According to the U.S. Air Force’s leadership, the campaign had no clear-cut objective. Nor did its authors have any real estimate of the cost of lives and aircraft. General LeMay and others argued that military targets, rather than the enemy’s resolve, should be attacked, and that blows should be rapid and sharp, with the impact felt immediately on the battlefield as well as by the political leadership in Hanoi.
The principal change in this second cruise for the Enterprise was the new air wing composition. In 1965, the unique feature of the wing had been the four squadrons of A-4 Skyhawk light attack planes. For the 1966 deployment, two of these Skyhawk squadrons had been replaced by a nine-plane squadron of Grumman Intruders, designated the A-6E. The Intruder was the most advanced all-weather tactical aircraft in the free world and possessed an enormous load-carrying capability, enabling the plane to launch from a carrier with fifteen thousand pounds of bombs. With its modern radar and electronics navigation system operated by the bombardier/navigator sitting to the right of the pilot in a tandem cockpit, the A-6 was capable of penetrating hostile radar-defended territory at very low altitudes at night or in bad weather and limiting the effectiveness of surface-to-air missiles. The Intruder attacked specific objectives either using its mapping radar or by locking onto a radar-significant target, such as a power plant, bridge or steel mill, with its fire-control radar.
Because of the great load-carrying capacity and its tactical versatility, the Intruder also became the centerpiece of most of the major daylight strikes on well-defended targets. Carrying seven to eight tons of bombs, and delivering them in a glide- or dive-bombing run, the A-6 markedly increased the tonnage of TNT that could be accurately laid on a target over what had previously been possible using the A-4 Skyhawks and F-4 Phantom IIs. For this second deployment to Vietnam, the Enterprise air wing included the most advanced aircraft in the free world and well over half of the flight crews had at least one combat tour in Vietnam under their belts, yet that did not mean that there would be smooth sailing.

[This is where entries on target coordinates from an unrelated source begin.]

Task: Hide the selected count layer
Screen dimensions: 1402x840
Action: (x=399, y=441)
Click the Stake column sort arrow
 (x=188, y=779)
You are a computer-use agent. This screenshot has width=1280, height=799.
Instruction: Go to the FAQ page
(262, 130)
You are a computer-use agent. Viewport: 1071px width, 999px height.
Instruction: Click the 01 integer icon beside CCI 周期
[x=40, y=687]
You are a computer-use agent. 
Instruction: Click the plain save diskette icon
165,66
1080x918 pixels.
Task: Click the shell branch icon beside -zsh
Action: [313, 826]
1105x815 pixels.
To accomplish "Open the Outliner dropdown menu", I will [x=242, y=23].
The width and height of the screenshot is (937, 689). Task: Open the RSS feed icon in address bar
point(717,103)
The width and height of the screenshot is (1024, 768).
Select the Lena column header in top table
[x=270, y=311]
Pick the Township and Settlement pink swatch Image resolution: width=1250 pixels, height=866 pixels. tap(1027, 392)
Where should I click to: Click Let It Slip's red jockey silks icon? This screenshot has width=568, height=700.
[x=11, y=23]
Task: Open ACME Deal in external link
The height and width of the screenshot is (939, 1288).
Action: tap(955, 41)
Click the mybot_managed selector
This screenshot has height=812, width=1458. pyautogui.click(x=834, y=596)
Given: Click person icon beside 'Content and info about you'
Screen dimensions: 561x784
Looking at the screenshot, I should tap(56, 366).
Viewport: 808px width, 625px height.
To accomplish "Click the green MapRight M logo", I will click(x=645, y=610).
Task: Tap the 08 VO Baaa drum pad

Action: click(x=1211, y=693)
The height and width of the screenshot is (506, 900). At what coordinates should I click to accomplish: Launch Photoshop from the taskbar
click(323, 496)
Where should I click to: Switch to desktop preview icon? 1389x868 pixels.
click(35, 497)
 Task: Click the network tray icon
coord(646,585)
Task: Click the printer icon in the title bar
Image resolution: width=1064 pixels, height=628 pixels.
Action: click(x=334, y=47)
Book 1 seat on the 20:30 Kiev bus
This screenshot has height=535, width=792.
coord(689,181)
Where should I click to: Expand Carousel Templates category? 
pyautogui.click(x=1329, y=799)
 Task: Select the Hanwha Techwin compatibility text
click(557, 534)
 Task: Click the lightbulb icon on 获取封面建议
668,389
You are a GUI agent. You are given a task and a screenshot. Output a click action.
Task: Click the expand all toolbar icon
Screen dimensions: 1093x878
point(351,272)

In 1967, the carriers continued to be involved in the two well-defined and separate air wars in Vietnam. The “in-country” war was that in which the U.S. Air Force, Navy, and Marine tactical aircraft operated in close support of U.S. and allied ground forces engaged in the fighting in South Vietnam. The Air Force and Marine tactical air operated from bases in both Vietnam and Thailand. The other air war, known as “special operations,” involved strikes into the sovereign territory of the invading enemy, North Vietnam. These operations, conducted under the campaign code name Rolling Thunder, mainly utilized aircraft from the Seventh Fleet carriers and U.S. Air Force tactical air wings in Thailand. Marine A-6s from bases in South Vietnam also participated in Rolling Thunder.